▸ Set tasks
1: In the call-tracking excerpt, condense the paragraph beginning "First, we will attach the streamSid" into a brief list that keeps its main facts.
2: Reproduce everything from "Every time we" down to "connection event listener." in the call-tracking excerpt, swapping "global variable" for "top-level variable".

▸ Text excerpt
## start

Tracking on-going calls

Every time we receive a new phone call to our number, Twilio will establish a new websocket connection. We need to keep tabs on all of these calls and their respective transcription responses. Let’s create a global variable to hold our active calls. I have placed mine just before the websocket on connection event listener.

index.js



let activeCalls = [];

wss.on("connection", function connection(ws) {

Whenever a new audio stream from Twilio starts, we want to add the new call’s details to this array. Let’s head over to the start case in our switch statement. We’ll make a few changes.

First, we will attach the streamSid to this websocket client as a property. This will be important when we are ending the call. Next we’ll add the streamSid to the information that we send out to browser clients and we will also push the information about the new call to our active calls array. Finally, just to keep track we will log how many active calls we currently have to the console.

index.js


      case "start":
        console.log(`Starting Media Stream ${msg.streamSid}`);
        ws.streamSid = msg.streamSid;
        // Create Stream to the Google Speech to Text API
        recognizeStream = speechClient
          .streamingRecognize(transcriptionConfig)
          .on("error", console.error)
          .on("data", (data) => {
            wss.clients.forEach((client) => {
              if (
                client.readyState === WebSocket.OPEN
              ) {
                client.send(
                  JSON.stringify({
                    stream: msg.streamSid,
                    event: "interim-transcription",
                    text: data.results[0].alternatives[0].transcript,
                  })
                );
              }
            });
          });
        activeCalls.push({
          twilioStreamSid: msg.streamSid,
          fromNumber: msg.start.customParameters.number,
        });
        console.log(`There are ${activeCalls.length} active calls`);
        break;

We still have a problem. We are sending the transcripts from every call to every client connected to our websocket server. In order to fix that we’ll only send transcription data to the clients that have subscribed to this particular media stream. We will handle subscriptions in the next step.

## end

▸ Data extract
## start

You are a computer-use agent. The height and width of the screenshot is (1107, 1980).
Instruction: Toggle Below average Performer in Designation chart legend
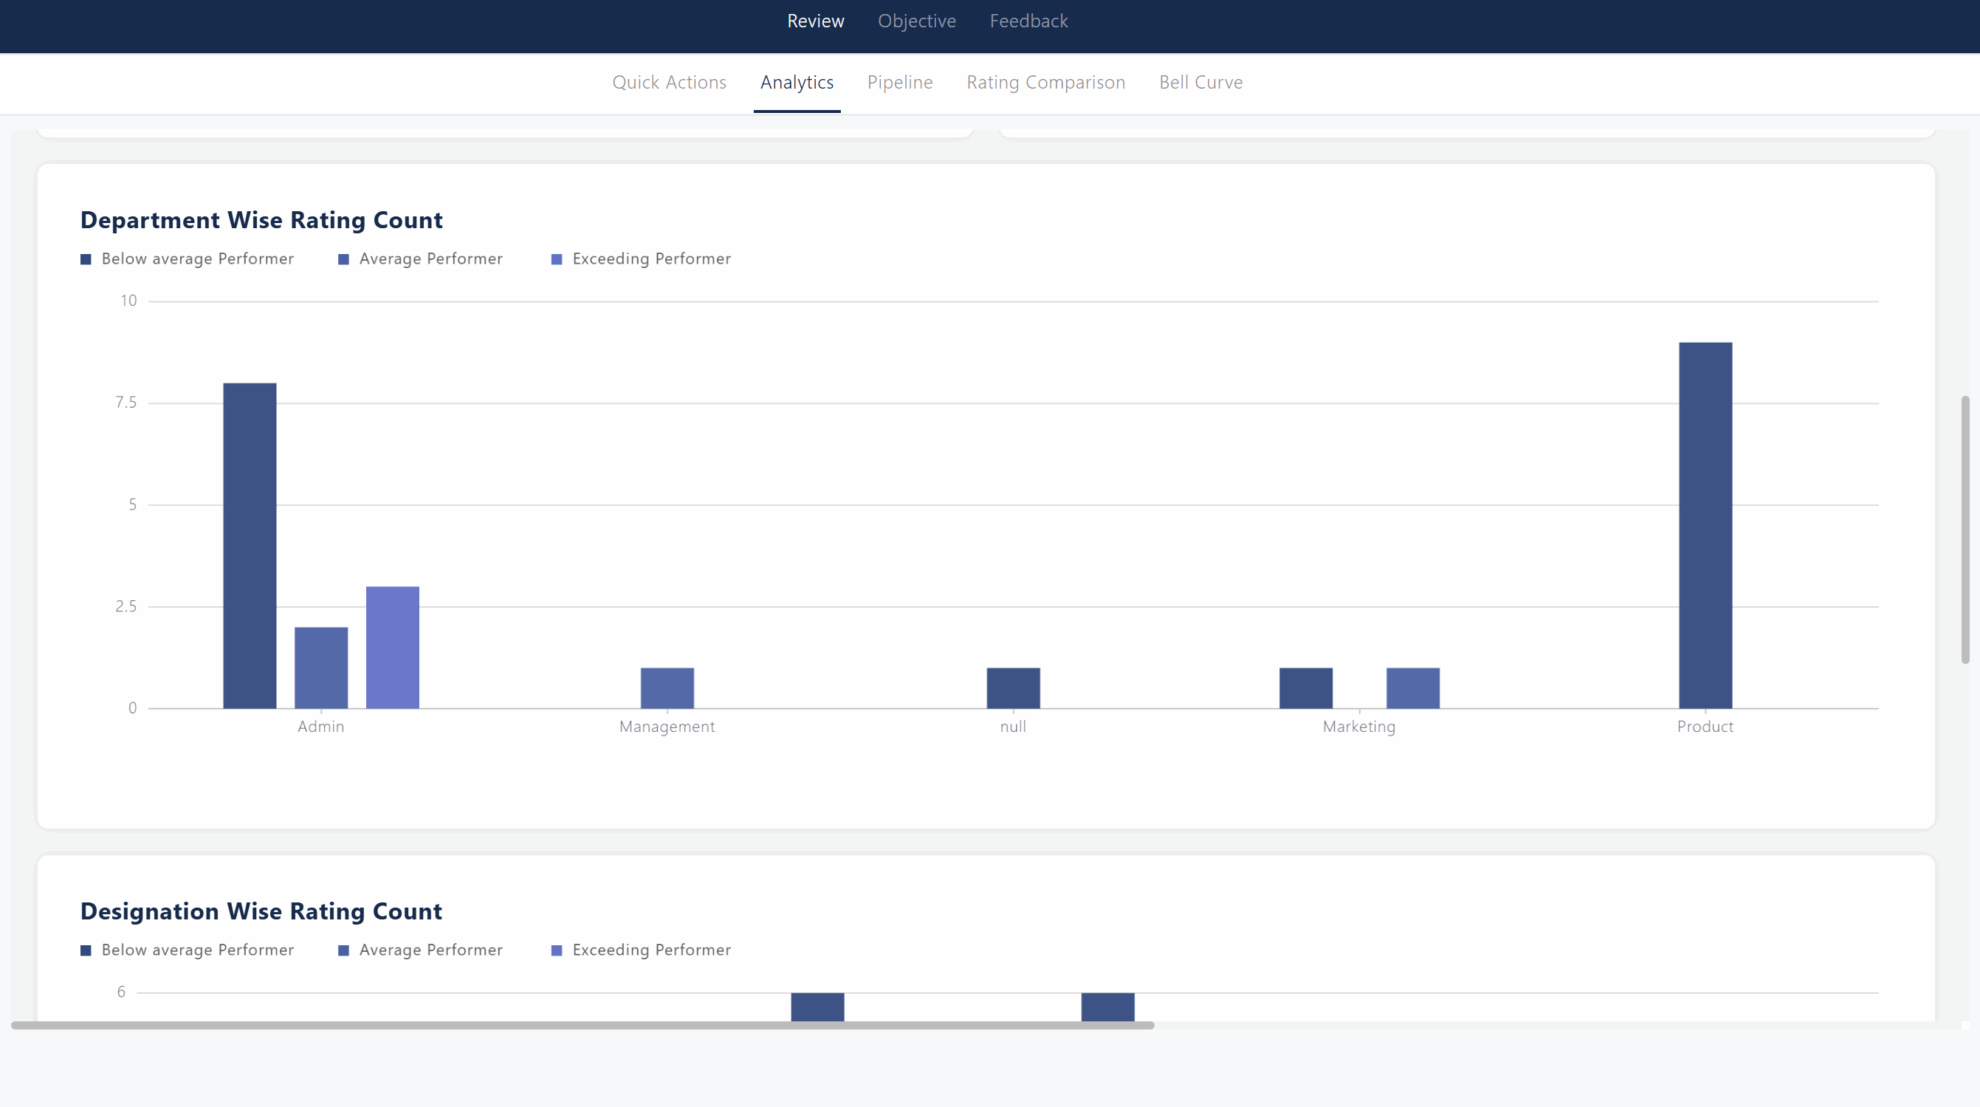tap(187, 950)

## end

▸ Solutions to the tasks
1:
- Attach the streamSid to the websocket client as a property, which matters when the call ends.
- Add the streamSid to the information sent to browser clients.
- Push the new call's information to the active calls array.
- Log the current number of active calls to the console.

2:
Every time we receive a new phone call to our number, Twilio will establish a new websocket connection. We need to keep tabs on all of these calls and their respective transcription responses. Let’s create a top-level variable to hold our active calls. I have placed mine just before the websocket on connection event listener.